Has anyone encountered this/know why this is happening? I am using
ColdFusion MX7.


myVariable = '"Our values are the backbone of our business"<BR>"This
set of quotes will break it"'


<td width="150" valign="top">
<FORM ACTION="action.cfm?" METHOD="Post">
<INPUT TYPE="Hidden" NAME="Mission" VALUE="#myVariable#">
<input type="image" src="/images/buttons/btn_approve_profile.gif"
width="121" height="19" value="submit" alt="Approve Profile"
border="0">
</FORM>
</td>

Thanks!

 

[John Hosking]

myVariable = '"Our values are the backbone of our business"<BR>"This
set of quotes will break it"'

<FORM ACTION="action.cfm?" METHOD="Post">
<INPUT TYPE="Hidden" NAME="Mission" VALUE="#myVariable#">
<input type="image" src="/images/buttons/btn_approve_profile.gif"
width="121" height="19" value="submit" alt="Approve Profile"
border="0">
</FORM>

Well, this is one of the wildest guesses I've ever pulled out of my, um,
ear, but how about this: use the same delimiters for the parameter
(VALUE="") as in the variable definition (myVariable = ""), and *invert*
the quotes for the variable contents. Or vice-versa, since you want the
passed variable to include double quotes. I mean, try:

myVariable = '"Our values are the backbone of our business"<BR>"This
set of quotes will break it"'
and
<INPUT bla bla VALUE='#myVariable#'>

Then, when the variable's _value_, "Our values yadda hooey... break it"
get dropped into the VALUE parameter (delimited by single quotes)
there's no conflict; you end up with <INPUT bla bla VALUE='"Our values
yadda hooey... break it"'> and the form knows what you want. Does that
work for you?

 

[John Hosking]

Bergamot wrote:

<a message stamped as 1:26 am, some forty minutes before NOW>

Hey, Berg: what time is it where you are?

 

[Bergamot]

I have a dozen or so hidden fields to a form and they are hidden as
they should be, unless the value I assign to them has double quotes

myVariable = '"Our values are the backbone of our business"<BR>"This
set of quotes will break it"'

myVariable = '&quot;Our values are the backbone of our
business&quot;<BR>"Replace quotes with entity names or decimal
references"'

 

[Bergamot]

Bergamot wrote:

<a message stamped as 1:26 am, some forty minutes before NOW>

Hey, Berg: what time is it where you are?

GMT -6

 

[DennBen]

GMT -6

Hey guys, thanks for the input. I did try switching single quotes with
double quotes for kicks - it didn't work, but had it worked it
wouldn't have solved my solution anyway because the users of the site
actually create that variable, I'm just passing the values to a second
screen and the users have the ability to use single quotes as well as
double quotes.
I really want to understand why and how using double quotes in a
variable string can cause a hidden field to display!

 

[Jukka K. Korpela]

Scripsit DennBen:

Hey guys, thanks for the input. I did try switching single quotes with
double quotes for kicks - it didn't work, but had it worked it
wouldn't have solved my solution anyway because the users of the site
actually create that variable, I'm just passing the values to a second
screen and the users have the ability to use single quotes as well as
double quotes.
I really want to understand why and how using double quotes in a
variable string can cause a hidden field to display!

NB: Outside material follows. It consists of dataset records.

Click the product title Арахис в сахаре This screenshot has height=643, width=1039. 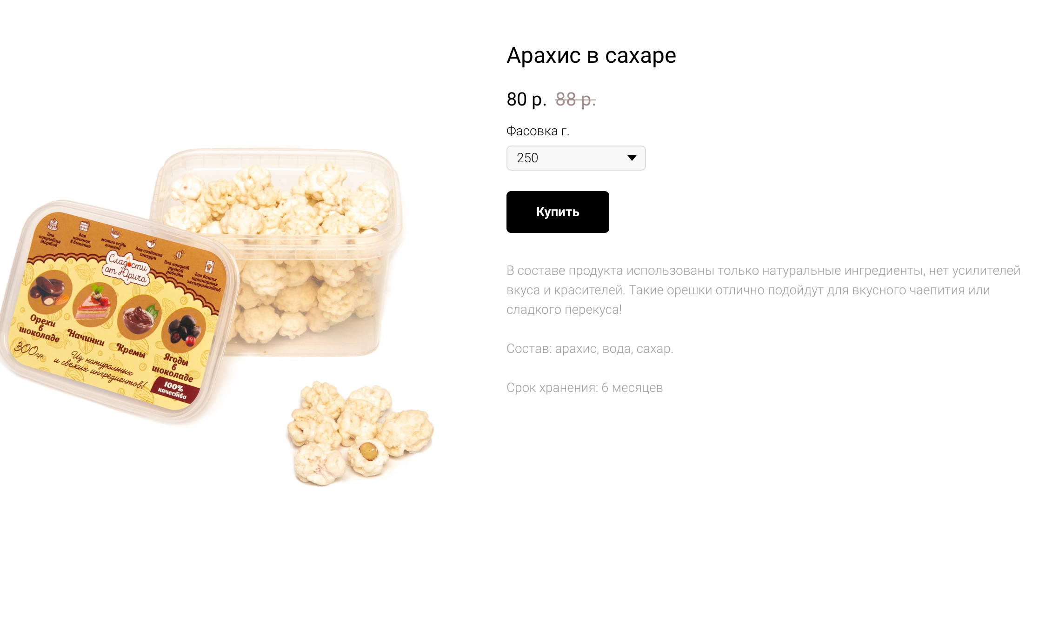591,56
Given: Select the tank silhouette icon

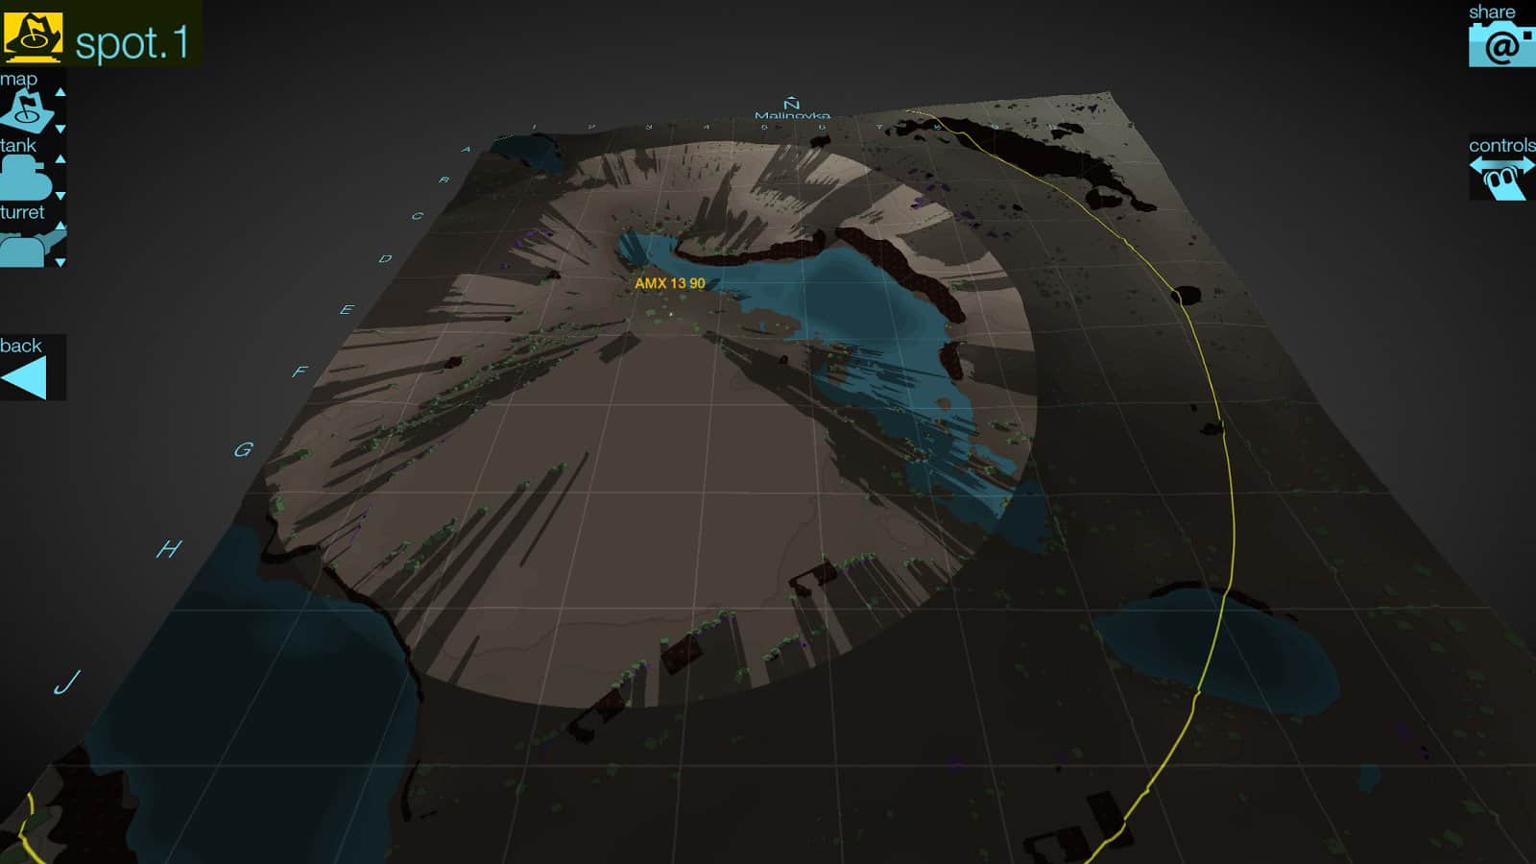Looking at the screenshot, I should tap(26, 178).
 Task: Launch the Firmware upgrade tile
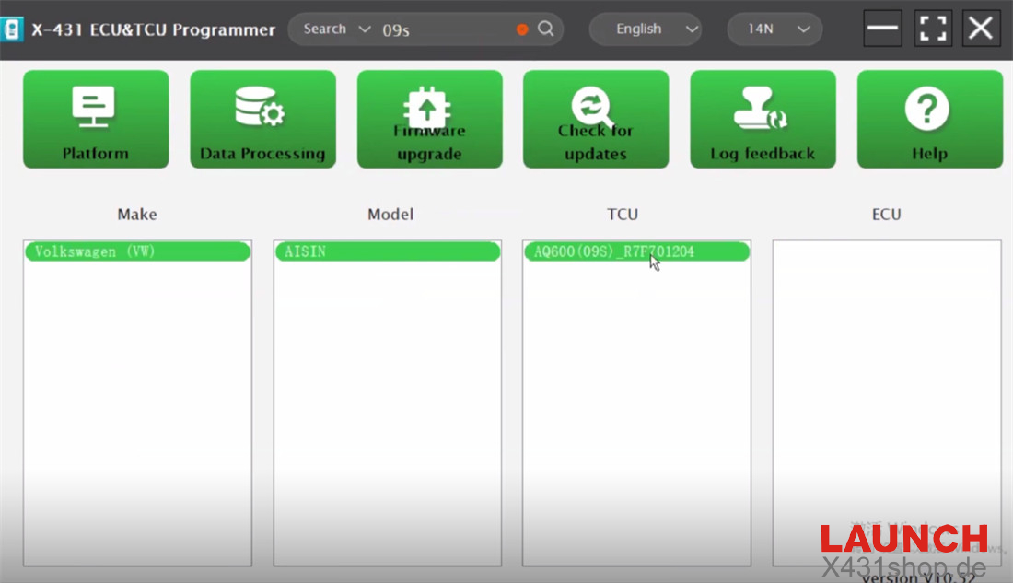(x=429, y=120)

It sounds like you are very confused, and others can't see the situation
clearly either. But apparently you have something (invisible to us)
server-side that gets user input and turns it into hidden fields, _without_
checking for quotation marks in input.

Naturally, before putting anything into the attribute value of an HTML
attribute, you must check whether it contains an ampersand or a quotation
mark and turn such characters into entity or character references.